* _Work instructions_: Count every line in the data that contains the word "field", then report that number alone.

□ □ □

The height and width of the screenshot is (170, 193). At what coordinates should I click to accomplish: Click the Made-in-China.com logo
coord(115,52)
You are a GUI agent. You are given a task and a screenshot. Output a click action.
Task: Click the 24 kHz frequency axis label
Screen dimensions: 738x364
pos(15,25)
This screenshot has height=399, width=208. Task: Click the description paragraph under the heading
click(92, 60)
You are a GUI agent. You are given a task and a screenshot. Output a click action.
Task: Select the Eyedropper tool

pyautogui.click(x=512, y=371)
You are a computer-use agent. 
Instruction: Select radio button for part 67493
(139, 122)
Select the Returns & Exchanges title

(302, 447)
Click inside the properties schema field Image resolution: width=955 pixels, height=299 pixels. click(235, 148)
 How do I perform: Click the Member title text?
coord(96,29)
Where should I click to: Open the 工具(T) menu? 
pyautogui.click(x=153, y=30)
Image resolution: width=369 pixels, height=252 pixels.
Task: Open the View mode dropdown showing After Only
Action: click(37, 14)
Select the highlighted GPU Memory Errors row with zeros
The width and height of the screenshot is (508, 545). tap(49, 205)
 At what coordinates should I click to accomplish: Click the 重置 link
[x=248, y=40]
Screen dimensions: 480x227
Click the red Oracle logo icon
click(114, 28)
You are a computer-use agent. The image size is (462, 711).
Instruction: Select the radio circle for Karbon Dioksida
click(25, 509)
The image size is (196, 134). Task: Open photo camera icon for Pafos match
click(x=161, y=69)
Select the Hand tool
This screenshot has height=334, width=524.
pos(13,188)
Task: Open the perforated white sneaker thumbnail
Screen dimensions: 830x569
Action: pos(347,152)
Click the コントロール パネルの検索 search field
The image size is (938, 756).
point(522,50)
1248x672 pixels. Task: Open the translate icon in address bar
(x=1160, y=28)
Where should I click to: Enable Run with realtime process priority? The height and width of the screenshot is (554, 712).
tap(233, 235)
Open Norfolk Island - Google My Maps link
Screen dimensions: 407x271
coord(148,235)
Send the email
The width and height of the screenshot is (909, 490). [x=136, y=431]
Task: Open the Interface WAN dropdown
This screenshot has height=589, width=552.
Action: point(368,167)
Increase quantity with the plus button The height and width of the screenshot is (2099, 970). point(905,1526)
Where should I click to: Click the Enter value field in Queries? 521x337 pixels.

□ □ □

* _Final answer_: 3